• _Task details_
Return the count of lines in the following records that include "computer", and nothing more.

• _Supplied information_
◆ ◆ ◆ ◆ ◆ ◆ ◆
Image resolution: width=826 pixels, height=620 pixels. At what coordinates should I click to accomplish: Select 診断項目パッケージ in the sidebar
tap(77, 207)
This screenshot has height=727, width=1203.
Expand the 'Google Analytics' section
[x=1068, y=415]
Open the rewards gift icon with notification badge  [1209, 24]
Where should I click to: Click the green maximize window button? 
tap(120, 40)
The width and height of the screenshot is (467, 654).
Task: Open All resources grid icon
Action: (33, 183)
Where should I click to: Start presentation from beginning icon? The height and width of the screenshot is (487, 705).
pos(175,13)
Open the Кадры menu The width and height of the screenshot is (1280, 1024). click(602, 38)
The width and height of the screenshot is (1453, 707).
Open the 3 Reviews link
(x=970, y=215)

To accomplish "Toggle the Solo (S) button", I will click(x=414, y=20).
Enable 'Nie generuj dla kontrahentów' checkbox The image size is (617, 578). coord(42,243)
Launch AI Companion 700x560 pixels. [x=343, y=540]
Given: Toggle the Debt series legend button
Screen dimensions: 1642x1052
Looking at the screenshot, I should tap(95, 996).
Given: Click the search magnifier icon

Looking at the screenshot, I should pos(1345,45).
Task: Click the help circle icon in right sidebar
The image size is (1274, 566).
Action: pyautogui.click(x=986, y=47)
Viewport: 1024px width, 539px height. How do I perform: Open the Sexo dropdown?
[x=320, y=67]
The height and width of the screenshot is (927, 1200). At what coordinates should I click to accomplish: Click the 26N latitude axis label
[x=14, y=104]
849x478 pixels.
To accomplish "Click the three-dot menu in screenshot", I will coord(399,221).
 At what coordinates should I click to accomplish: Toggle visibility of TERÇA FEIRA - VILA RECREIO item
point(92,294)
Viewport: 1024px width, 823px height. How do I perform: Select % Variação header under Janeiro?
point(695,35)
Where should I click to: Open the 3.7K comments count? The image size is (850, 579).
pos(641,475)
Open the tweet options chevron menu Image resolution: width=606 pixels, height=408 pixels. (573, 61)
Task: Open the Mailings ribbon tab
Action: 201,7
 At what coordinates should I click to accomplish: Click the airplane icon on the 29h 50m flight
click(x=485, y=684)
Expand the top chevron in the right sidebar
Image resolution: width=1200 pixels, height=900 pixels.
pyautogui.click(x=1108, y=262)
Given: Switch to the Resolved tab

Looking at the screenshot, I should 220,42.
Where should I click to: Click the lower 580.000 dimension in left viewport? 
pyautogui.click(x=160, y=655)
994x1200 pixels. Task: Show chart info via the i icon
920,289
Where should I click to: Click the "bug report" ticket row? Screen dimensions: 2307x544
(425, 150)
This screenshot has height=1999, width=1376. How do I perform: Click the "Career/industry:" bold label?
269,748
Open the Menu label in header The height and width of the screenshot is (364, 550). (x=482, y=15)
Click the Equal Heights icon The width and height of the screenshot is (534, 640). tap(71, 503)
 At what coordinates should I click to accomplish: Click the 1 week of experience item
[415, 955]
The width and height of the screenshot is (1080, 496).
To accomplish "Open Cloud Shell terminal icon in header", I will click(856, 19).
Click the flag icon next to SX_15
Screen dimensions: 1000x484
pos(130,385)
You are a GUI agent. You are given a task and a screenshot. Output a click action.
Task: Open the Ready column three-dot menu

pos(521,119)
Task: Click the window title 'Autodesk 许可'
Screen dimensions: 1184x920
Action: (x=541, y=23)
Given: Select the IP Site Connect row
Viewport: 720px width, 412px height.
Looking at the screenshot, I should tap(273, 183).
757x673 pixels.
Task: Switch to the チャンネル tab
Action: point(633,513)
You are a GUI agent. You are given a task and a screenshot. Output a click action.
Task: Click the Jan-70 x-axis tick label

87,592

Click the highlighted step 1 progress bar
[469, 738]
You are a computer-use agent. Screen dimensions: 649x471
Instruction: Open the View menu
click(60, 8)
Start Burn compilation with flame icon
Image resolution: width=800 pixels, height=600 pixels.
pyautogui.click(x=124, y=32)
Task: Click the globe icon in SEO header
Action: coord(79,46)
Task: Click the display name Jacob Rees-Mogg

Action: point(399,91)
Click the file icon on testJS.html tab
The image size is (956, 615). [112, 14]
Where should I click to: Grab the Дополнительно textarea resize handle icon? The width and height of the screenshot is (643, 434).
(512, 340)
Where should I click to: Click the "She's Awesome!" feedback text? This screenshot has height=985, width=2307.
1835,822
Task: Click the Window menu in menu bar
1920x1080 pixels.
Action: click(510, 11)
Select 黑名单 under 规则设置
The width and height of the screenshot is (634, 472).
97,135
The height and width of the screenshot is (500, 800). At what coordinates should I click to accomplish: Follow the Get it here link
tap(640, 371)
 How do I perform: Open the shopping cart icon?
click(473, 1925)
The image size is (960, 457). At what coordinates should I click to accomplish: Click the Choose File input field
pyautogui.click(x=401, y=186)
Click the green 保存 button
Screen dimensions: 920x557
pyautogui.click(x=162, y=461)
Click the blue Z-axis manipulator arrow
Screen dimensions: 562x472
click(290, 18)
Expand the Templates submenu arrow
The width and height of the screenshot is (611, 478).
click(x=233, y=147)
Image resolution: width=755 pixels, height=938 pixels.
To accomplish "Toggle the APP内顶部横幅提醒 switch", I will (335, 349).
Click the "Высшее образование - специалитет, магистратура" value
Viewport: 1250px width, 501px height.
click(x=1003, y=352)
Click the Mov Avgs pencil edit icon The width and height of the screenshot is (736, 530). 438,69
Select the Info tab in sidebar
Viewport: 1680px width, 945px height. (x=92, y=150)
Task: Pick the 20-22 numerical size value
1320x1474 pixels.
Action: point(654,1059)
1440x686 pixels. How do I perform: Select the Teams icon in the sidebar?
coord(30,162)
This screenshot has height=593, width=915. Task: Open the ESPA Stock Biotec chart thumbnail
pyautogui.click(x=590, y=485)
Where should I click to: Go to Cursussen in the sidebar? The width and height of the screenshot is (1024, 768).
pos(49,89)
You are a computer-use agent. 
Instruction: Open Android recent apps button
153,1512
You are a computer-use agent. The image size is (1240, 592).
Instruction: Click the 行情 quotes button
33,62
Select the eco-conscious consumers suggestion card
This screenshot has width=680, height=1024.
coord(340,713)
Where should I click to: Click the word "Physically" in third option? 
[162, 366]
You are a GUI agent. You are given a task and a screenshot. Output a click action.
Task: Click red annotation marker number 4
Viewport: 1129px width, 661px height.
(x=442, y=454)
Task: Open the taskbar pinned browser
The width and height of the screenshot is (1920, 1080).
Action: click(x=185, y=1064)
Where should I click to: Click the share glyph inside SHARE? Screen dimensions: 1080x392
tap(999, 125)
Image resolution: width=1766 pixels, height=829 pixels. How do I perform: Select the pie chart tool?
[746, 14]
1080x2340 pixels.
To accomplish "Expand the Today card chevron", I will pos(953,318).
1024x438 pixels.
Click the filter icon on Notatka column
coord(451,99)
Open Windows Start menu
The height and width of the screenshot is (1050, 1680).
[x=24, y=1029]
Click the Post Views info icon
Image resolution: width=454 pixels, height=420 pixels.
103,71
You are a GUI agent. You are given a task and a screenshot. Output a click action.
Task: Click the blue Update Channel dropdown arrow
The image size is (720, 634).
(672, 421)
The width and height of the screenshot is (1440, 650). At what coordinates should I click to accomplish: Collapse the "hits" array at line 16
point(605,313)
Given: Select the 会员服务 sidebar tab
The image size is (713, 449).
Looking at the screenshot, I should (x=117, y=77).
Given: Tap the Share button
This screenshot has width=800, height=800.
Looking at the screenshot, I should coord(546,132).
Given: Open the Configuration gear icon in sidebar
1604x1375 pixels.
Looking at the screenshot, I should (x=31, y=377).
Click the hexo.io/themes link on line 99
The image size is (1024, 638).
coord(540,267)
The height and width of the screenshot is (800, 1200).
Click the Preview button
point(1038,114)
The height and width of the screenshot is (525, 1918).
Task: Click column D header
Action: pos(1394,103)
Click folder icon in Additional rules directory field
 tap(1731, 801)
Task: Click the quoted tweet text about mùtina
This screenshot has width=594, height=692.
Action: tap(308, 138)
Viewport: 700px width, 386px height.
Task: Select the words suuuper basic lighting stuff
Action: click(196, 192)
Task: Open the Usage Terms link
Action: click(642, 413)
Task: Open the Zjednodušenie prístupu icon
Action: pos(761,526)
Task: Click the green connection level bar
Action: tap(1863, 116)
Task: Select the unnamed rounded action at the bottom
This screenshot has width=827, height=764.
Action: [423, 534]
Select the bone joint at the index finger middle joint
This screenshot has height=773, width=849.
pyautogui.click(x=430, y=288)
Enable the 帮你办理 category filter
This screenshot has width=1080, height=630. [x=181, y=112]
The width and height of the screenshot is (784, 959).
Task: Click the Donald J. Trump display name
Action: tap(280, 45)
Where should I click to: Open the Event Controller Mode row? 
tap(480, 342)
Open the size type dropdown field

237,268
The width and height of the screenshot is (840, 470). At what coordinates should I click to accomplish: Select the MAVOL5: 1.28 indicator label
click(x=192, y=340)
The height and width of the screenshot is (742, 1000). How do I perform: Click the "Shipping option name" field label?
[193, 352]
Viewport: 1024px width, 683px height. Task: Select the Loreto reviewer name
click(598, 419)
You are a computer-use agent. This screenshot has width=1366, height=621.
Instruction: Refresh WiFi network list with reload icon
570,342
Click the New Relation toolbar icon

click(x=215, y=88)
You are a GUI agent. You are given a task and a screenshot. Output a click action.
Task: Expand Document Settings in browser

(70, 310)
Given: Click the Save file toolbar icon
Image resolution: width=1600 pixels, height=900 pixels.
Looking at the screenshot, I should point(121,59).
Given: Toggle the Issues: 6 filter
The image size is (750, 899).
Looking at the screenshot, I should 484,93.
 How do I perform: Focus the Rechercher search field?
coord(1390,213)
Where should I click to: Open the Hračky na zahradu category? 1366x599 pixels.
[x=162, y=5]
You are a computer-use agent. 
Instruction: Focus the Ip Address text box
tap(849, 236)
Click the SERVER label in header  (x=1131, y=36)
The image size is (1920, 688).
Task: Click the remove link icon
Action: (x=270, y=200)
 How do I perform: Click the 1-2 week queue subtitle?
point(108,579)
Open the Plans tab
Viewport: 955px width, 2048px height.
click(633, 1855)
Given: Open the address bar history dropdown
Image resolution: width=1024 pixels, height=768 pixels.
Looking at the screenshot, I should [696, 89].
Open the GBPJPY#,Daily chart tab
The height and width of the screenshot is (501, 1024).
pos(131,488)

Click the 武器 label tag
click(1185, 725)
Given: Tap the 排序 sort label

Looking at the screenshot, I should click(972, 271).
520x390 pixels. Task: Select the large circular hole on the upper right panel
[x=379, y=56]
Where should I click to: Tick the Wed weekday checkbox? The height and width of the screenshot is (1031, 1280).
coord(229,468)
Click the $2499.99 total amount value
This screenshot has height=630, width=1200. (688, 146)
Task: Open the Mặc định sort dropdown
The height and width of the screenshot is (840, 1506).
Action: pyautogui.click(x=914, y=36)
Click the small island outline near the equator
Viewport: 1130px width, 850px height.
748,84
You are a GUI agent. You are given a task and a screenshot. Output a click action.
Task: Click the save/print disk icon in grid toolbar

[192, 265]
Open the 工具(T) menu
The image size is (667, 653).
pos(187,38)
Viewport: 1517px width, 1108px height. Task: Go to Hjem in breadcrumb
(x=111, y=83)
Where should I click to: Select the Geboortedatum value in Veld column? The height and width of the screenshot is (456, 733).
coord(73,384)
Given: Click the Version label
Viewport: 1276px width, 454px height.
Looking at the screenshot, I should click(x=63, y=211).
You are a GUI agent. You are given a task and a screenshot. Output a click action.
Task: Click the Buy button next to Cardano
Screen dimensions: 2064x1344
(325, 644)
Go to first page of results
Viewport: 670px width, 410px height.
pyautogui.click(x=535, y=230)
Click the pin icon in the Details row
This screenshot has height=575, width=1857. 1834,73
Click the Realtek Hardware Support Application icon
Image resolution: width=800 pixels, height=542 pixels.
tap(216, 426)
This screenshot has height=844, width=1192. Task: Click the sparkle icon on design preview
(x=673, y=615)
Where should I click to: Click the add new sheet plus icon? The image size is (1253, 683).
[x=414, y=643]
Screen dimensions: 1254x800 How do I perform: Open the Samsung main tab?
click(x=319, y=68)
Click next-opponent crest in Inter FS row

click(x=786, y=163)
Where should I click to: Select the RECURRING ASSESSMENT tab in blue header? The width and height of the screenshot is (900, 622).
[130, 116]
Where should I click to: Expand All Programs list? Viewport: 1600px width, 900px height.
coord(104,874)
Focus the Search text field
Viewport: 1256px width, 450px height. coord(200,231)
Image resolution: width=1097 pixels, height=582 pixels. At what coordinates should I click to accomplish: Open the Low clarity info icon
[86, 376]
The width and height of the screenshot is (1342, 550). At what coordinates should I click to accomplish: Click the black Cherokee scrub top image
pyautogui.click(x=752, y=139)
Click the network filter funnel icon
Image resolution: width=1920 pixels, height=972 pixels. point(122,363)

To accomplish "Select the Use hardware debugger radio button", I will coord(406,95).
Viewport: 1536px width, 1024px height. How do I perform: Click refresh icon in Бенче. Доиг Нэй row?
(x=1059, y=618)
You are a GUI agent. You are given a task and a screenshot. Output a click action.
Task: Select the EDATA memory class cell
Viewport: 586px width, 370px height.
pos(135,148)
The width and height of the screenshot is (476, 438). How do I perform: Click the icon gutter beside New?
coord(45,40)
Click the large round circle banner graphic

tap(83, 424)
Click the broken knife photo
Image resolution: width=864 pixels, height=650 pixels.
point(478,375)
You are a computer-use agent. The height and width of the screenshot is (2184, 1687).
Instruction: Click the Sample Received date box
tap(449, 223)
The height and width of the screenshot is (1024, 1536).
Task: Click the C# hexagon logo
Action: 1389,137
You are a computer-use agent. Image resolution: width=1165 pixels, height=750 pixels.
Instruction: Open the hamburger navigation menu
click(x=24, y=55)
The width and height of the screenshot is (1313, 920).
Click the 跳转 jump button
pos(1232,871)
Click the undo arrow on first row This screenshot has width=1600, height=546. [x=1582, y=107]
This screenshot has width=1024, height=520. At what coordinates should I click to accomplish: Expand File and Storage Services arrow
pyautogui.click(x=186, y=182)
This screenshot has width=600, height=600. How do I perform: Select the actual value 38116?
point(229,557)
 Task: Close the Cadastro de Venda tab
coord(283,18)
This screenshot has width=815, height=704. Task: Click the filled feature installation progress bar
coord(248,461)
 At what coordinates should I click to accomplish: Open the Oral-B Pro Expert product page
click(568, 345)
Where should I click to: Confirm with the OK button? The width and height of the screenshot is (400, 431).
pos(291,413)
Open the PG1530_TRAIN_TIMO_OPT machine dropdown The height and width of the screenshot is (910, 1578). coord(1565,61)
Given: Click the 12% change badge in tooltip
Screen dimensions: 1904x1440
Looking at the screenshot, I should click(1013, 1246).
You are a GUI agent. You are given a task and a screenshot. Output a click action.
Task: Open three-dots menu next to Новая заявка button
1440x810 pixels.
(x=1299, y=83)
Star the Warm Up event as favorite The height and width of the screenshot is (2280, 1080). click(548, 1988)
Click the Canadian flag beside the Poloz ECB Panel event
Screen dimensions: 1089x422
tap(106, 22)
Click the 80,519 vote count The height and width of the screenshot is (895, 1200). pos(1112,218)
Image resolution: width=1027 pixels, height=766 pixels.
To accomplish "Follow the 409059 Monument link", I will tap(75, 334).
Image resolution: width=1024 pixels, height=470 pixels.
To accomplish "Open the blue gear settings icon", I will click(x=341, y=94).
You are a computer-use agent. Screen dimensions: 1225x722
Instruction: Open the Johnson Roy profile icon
◆ ◆ ◆ ◆ ◆ ◆ ◆
• _Task result_
8